DATA EXTRACTS START
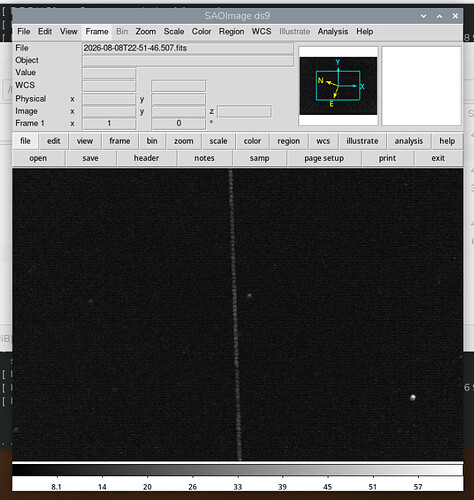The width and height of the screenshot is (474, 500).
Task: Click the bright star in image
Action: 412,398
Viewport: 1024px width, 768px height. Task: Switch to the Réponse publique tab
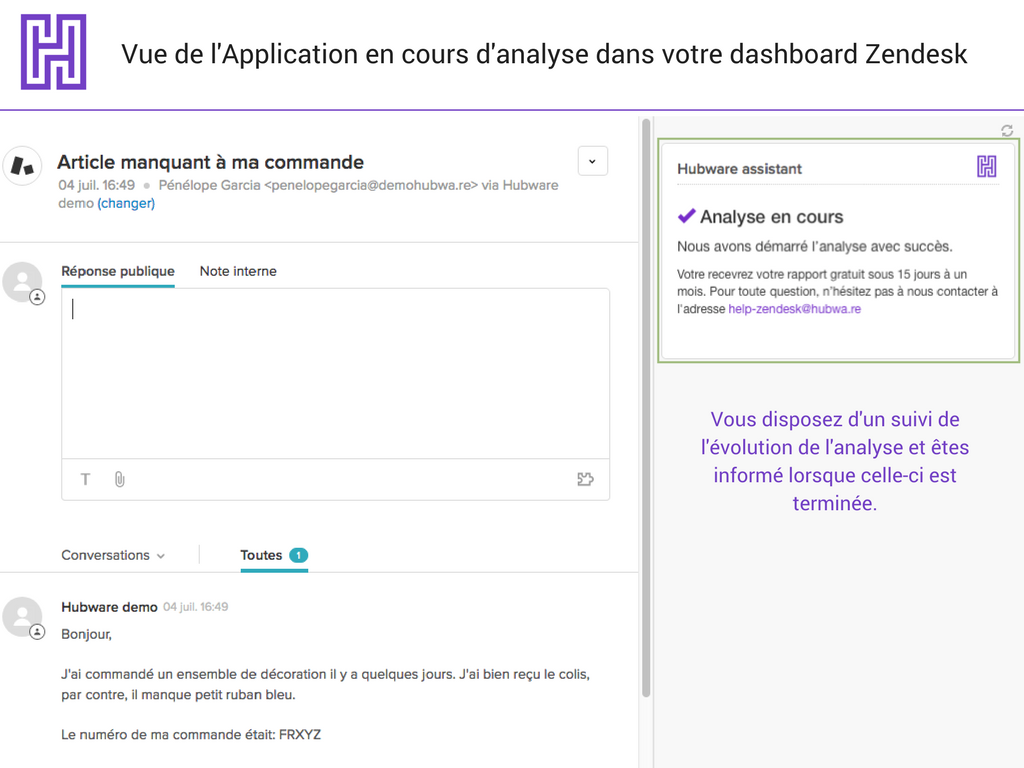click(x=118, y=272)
DATA EXTRACTS END
DATA EXTRACTS START
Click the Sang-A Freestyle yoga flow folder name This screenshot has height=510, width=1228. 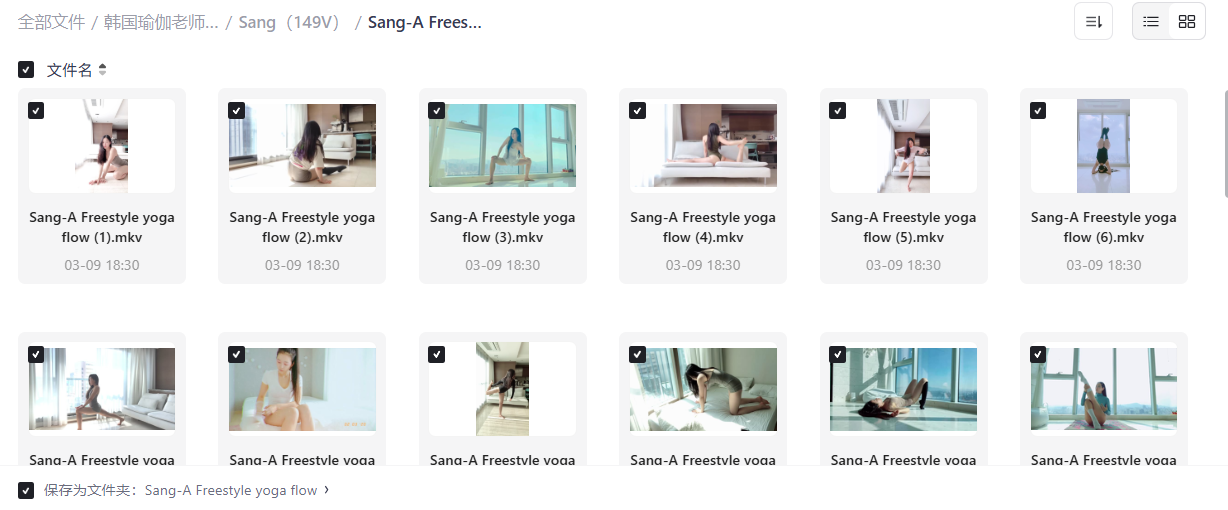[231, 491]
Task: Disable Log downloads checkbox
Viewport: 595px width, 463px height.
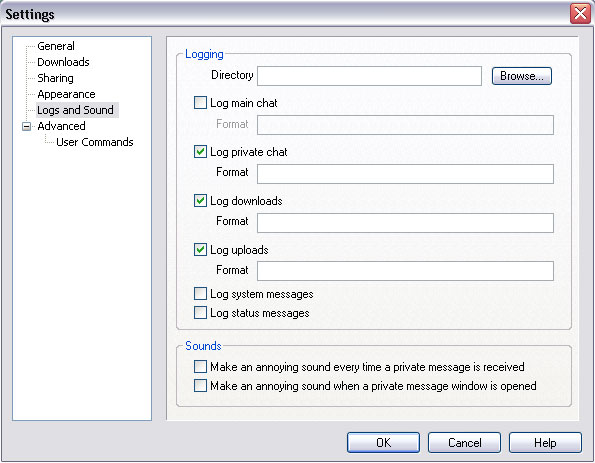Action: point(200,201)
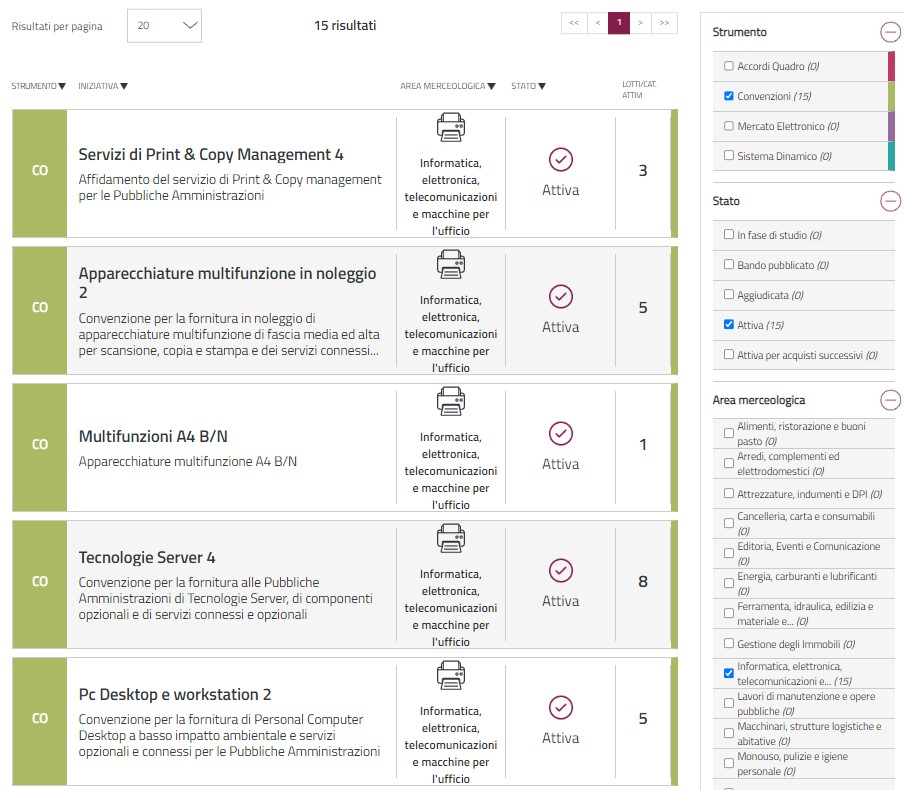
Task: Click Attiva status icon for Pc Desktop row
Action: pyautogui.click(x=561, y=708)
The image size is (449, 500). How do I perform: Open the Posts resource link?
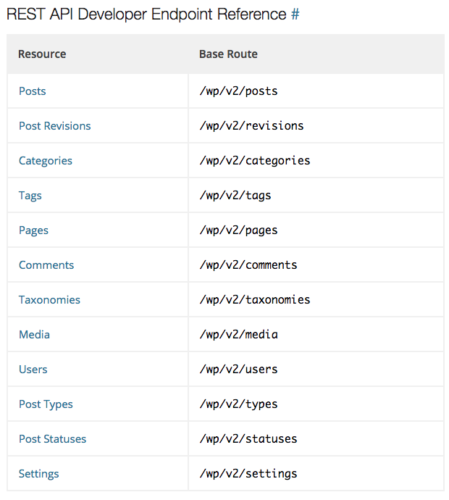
DATA EXTRACTS END
DATA EXTRACTS START
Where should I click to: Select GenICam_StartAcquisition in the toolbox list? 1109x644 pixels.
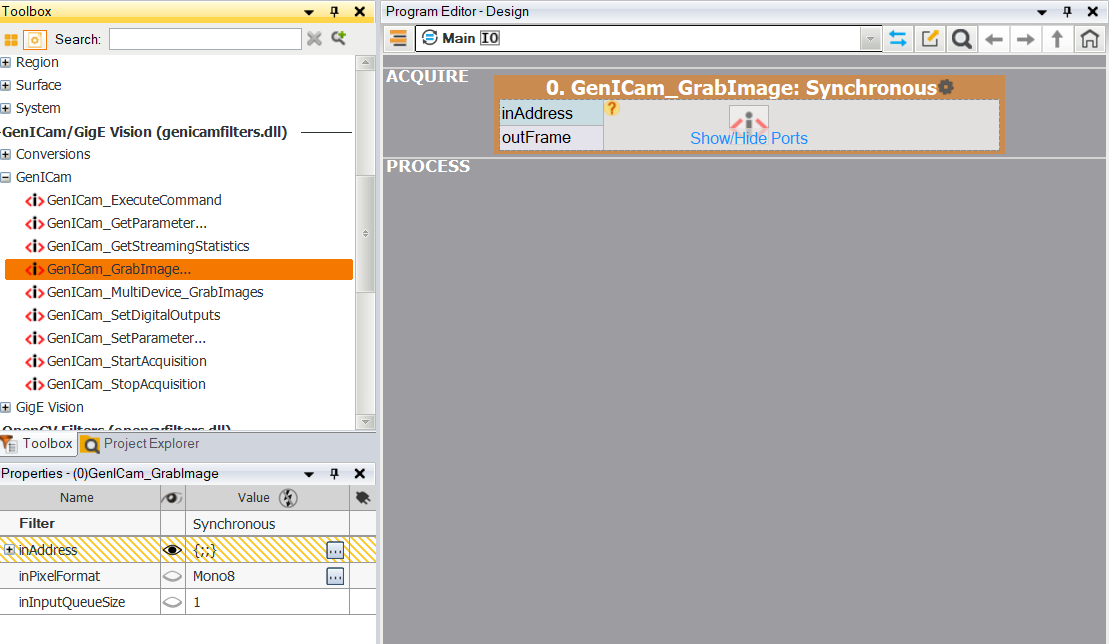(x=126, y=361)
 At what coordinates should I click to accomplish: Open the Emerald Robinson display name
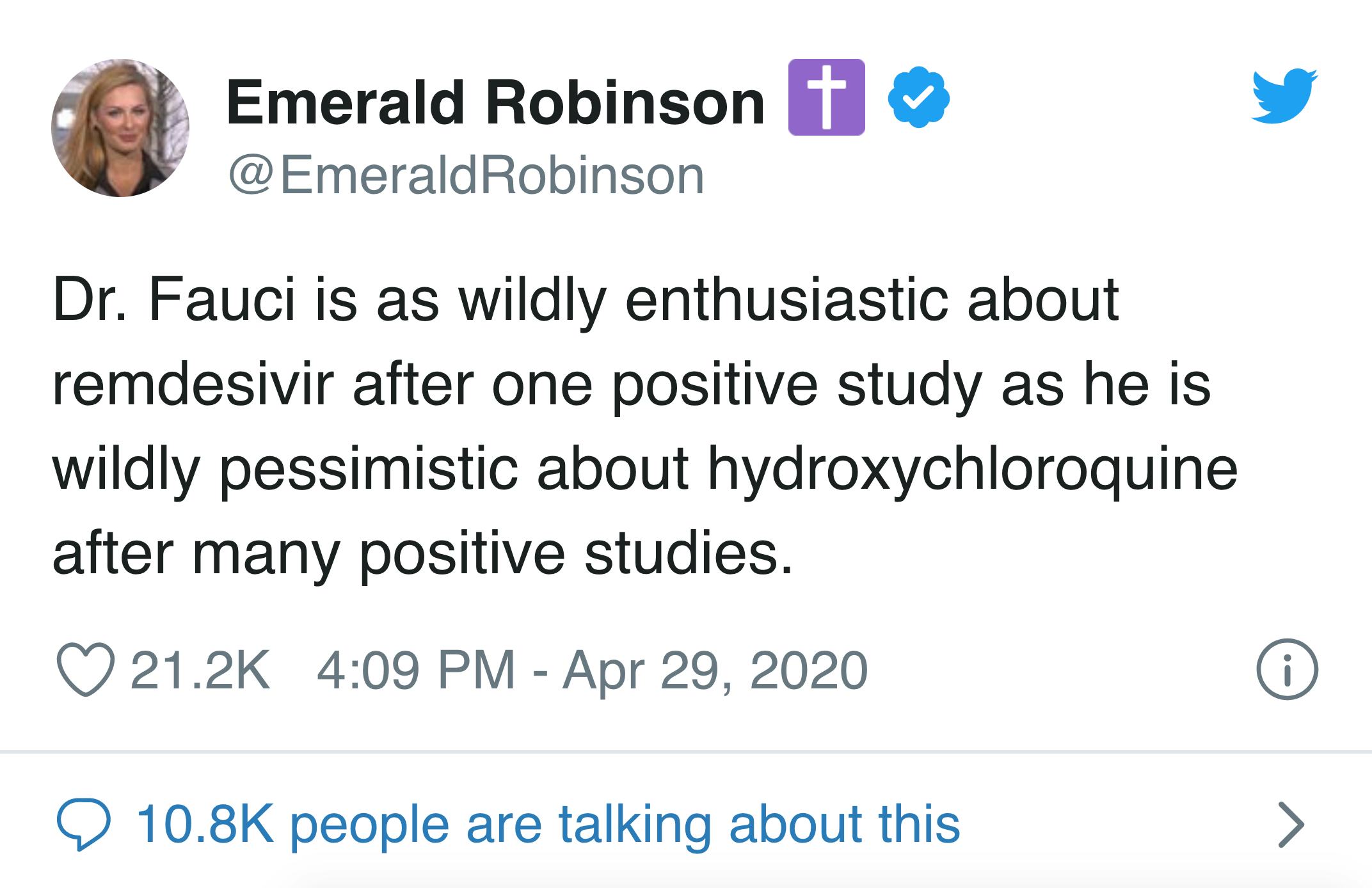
DATA EXTRACTS END
**PROBLEM STATEMENT:**
State how many lines in the entries above include the word "Open"; reply with the number alone.

**WRITTEN RESPONSE:**
2